Nothing but the pictures should be left out when the entries below are duplicated.
Data records below:
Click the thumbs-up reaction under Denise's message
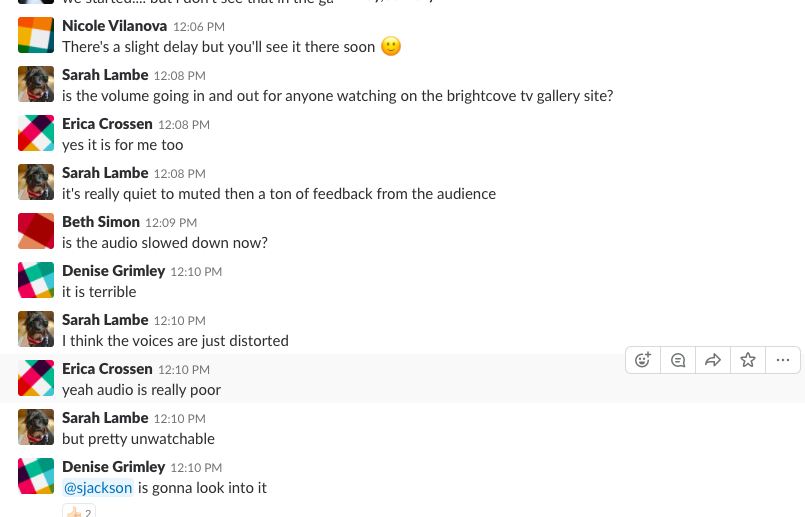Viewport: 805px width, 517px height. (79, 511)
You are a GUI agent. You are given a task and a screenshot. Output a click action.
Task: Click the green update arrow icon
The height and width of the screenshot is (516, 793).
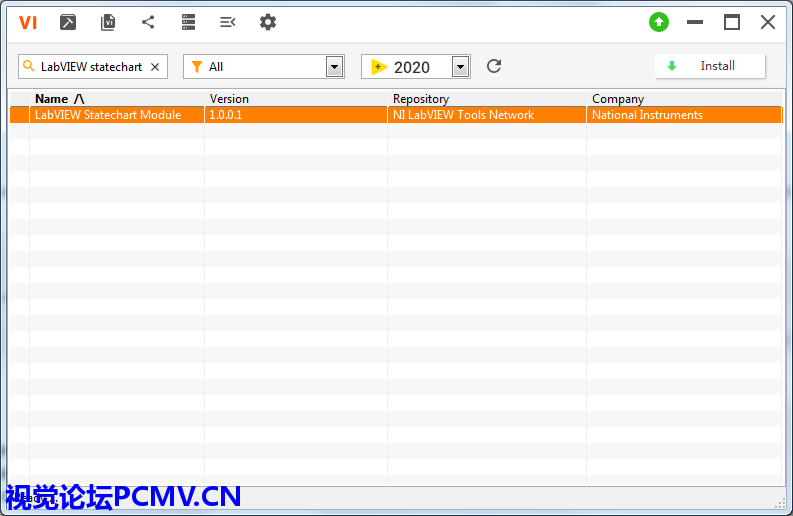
End of Data records.
__Solution to this task__
Click the thumbs-up reaction under Denise's message
Viewport: 805px width, 517px height. (79, 511)
You are a GUI agent. You are given a task and a screenshot. Output a click action.
Task: Click the green update arrow icon
The height and width of the screenshot is (516, 793).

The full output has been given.